AP or College Classes? What Looks Better? Please Help

Hello all, and thank you for stopping and maybe considering helping me with my question. Well, right now I am taking two college classes and then the rest of my classes are honors. I am also taking Spanish 3, in 4-H, have my own blog, am a certified scuba diver, top scorer on my soccer team, and kids life group teacher. My main question is, what looks better? doing AP and IB or taking a bunch of college classes and then the rest being honors?

Depends on which AP courses and which college courses.

High school AP courses typically try to approximate introductory frosh level college course material, although they often cover it at a slower pace than college courses (e.g. a year long AP calculus AB, psychology, or statistics course covers what a college course may cover in a semester). Actual college courses can vary all over the range.
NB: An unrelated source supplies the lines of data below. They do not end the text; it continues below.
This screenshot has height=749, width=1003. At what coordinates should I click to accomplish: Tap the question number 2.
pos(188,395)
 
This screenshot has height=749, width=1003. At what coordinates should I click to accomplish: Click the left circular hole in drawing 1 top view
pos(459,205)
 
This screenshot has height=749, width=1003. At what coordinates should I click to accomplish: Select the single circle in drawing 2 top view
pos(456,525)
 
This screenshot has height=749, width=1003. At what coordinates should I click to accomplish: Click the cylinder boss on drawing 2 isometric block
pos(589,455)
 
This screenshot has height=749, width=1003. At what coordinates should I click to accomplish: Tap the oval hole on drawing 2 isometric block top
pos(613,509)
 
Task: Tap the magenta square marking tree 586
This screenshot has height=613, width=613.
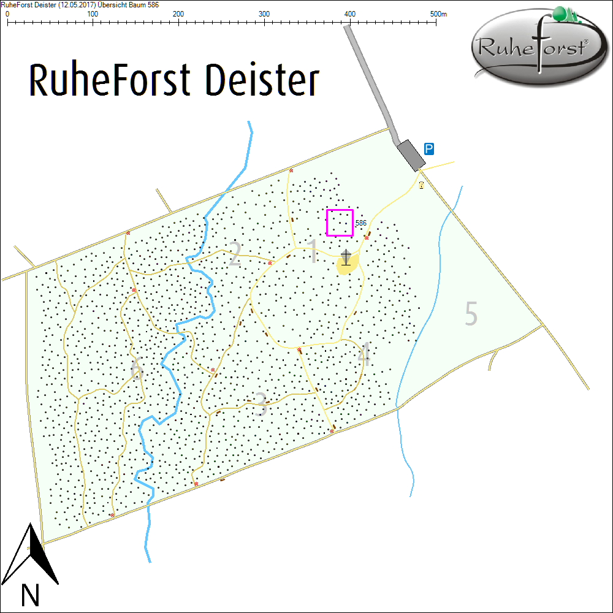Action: (340, 223)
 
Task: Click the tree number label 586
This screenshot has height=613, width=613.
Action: (361, 223)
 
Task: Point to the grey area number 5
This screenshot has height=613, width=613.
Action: (471, 314)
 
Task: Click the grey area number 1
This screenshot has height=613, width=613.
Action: (313, 251)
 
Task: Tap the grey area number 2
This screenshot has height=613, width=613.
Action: (234, 256)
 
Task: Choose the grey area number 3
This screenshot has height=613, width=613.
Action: (262, 405)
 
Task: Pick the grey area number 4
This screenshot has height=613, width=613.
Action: (365, 356)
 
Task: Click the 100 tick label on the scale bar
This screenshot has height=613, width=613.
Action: (93, 13)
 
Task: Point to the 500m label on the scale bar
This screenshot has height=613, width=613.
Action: (439, 13)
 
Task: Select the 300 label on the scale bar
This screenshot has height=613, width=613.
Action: (264, 13)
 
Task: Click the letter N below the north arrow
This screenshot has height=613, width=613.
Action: (30, 595)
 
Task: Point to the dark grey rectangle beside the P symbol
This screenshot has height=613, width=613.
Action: (411, 155)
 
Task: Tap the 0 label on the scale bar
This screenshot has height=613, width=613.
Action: (7, 13)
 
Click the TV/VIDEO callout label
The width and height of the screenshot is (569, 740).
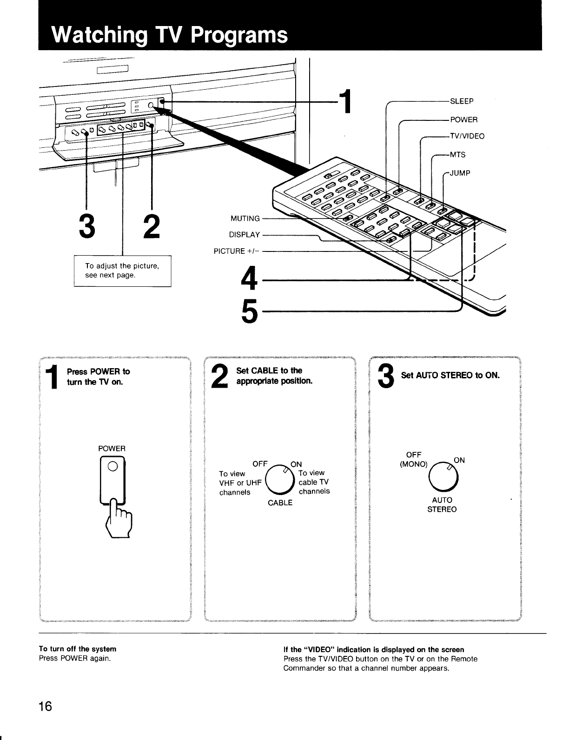tap(467, 136)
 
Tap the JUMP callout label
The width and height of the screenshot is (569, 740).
tap(460, 173)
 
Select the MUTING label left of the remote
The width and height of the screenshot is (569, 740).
tap(245, 218)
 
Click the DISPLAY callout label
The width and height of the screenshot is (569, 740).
tap(244, 235)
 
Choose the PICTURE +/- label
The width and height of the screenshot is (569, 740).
tap(236, 251)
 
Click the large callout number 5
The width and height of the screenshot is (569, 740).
tap(250, 311)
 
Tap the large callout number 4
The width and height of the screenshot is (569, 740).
tap(250, 280)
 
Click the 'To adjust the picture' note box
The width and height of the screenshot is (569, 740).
tap(122, 271)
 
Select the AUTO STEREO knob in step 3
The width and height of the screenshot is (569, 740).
tap(442, 478)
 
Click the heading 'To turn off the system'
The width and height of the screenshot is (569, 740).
tap(77, 649)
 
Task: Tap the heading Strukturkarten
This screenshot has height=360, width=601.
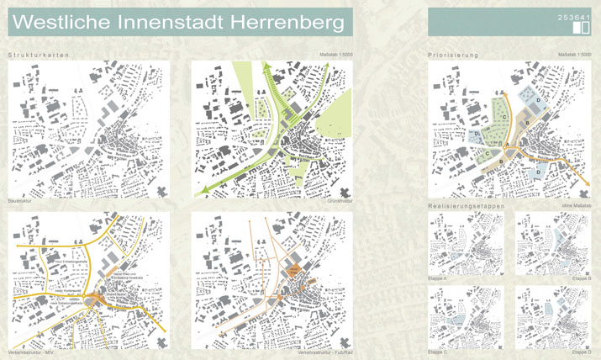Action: point(38,55)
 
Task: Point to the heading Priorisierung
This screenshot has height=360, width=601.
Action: point(454,55)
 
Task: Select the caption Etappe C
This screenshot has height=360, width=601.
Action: point(440,352)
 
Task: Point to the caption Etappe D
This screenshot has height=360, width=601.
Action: point(580,352)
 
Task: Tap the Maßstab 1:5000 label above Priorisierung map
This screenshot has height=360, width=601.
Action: point(574,55)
For example, in math, you can take remedial courses (high school level math like algebra and trigonometry), frosh level courses (calculus 1, calculus 2), and more advanced courses (calculus 3, linear algebra, differential equations, etc.).

Right now I am just taking comp 1 and american history do those look bad? @ucbalumnus

If those are frosh level courses, they should theoretically be at similar level as AP English and US history courses, but different colleges may teach them at more or less rigorous levels.

Will your college applications explain why you preferred to take the college courses over AP (HS didn’t offer AP so you took the initiative to take college courses, your schedule is more flexible so you can concentrate on your EC passions)? My personal favorite reason, you are tired of the prevalence of teaching to a test (AP) and the College Board determining who is a worthy admit and who is not. You decided to take an actual college course, not one that tries to “approximate” it.

Good luck & aloha!

College classes are usually (but not necessary) at a higher pace than AP classes. For AP classes, you need a good AP exam score for credits. While for college classes, you get the credit from final exam. Nevertheless, not all college credits from all colleges would be accepted for transfer by all schools.